Cresce,giustamente,la preoccupazione tra i frontalieri che ogni giorno si recano in Francia e a Monaco a lavorare senza alcun provvedimento sanitario preso fino ad oggi dai due paesi nostri vicini nonostante la pandemia di Covid-19 ormai dichiarata. Per di più da lunedì Francia e Monaco terranno chiuse le scuole,primo provvedimento di “contenimento” del virus ma terranno aperte tutte le attività col solo limite delle persone presenti in contemporanea ( 100) . La chiusura delle scuole comporterà una riduzione dei convogli TER ( i treni regionali francesi ) che trasportano migliaia di nostri connazionali al lavoro in Francia e Monaco questo provocherà ammassamento di persone proprio quello che il nostro paese sta cercando di evitare con le restrizioni che stiamo vivendo.

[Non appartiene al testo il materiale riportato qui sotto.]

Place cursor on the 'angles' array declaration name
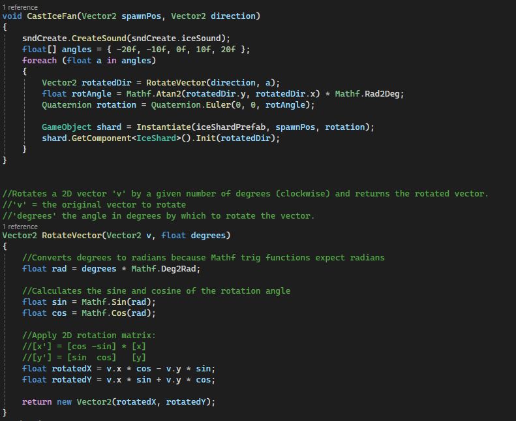 [76, 49]
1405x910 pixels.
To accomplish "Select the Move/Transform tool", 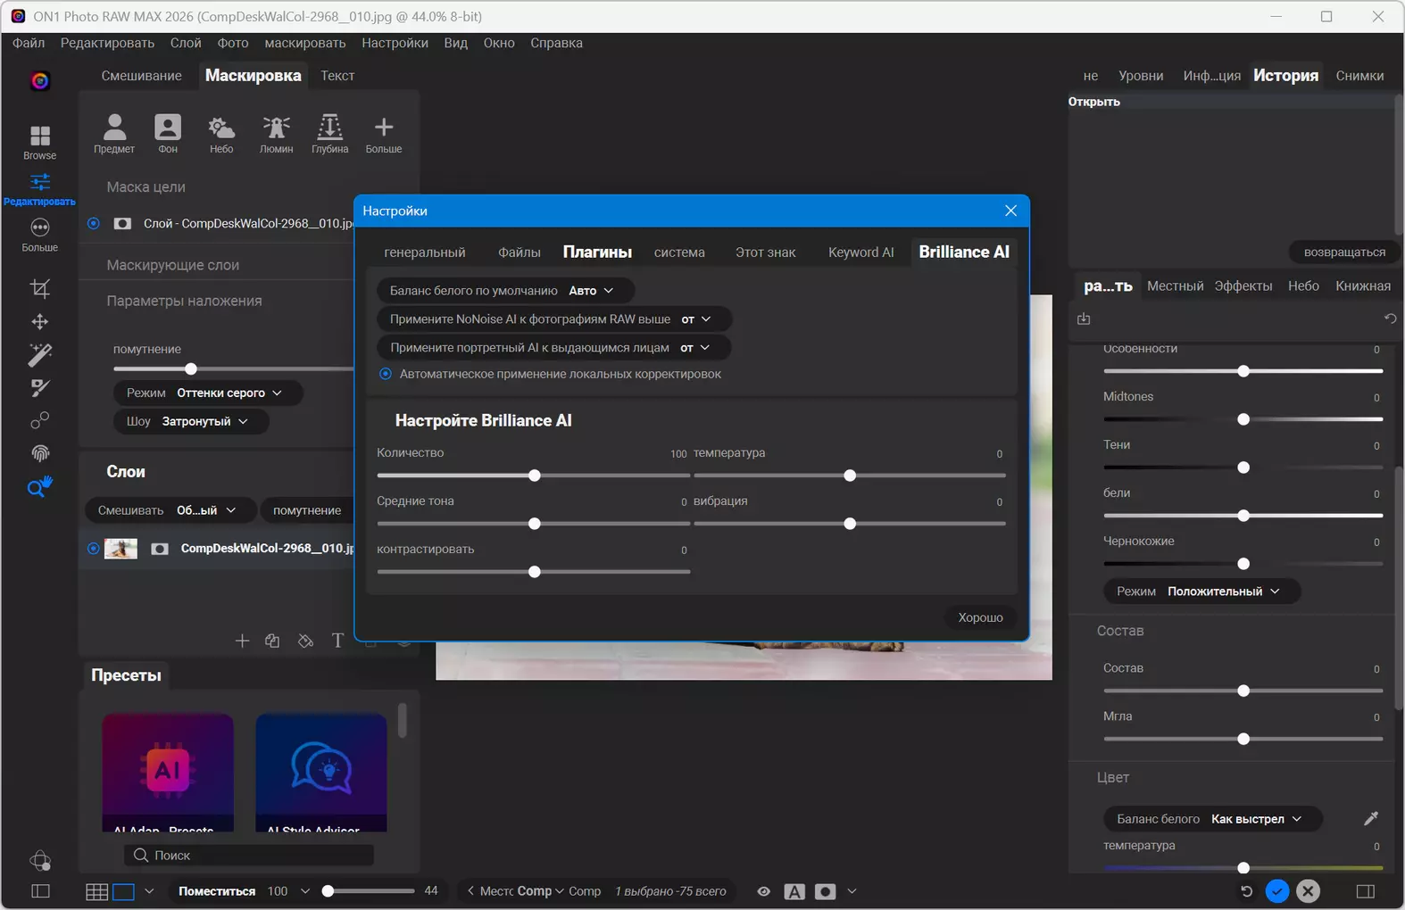I will pos(39,321).
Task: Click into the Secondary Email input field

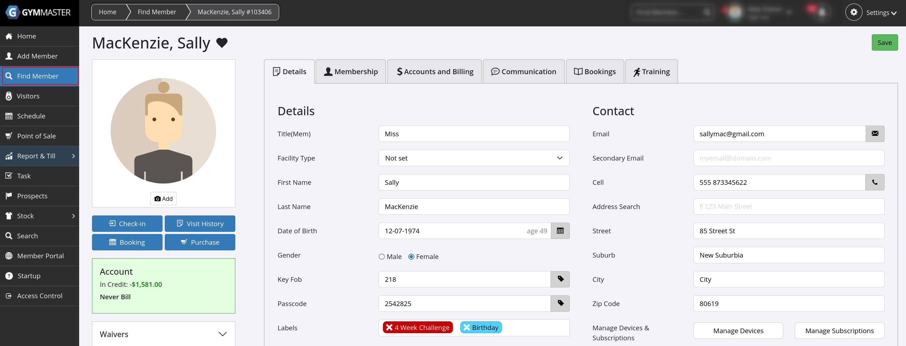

Come si può immaginare di ottenere del risultati lasciando aperta ogni giorno la possibilità al virus di propagarsi entrando dai convogli dei lavoratori che viaggiano senza tutele e protezioni avanti e indietro da Francia e Monaco

Se i due stati prendono alla leggera il virus che cosa sta facendo il nostro per tutelare i lavoratori e i loro famigliari esposti loro malgrado al contagio ? Quali misure vorranno chiedere Conte e Di Maio a tutela dei cittadini Italiani siano essi frontalieri o meno?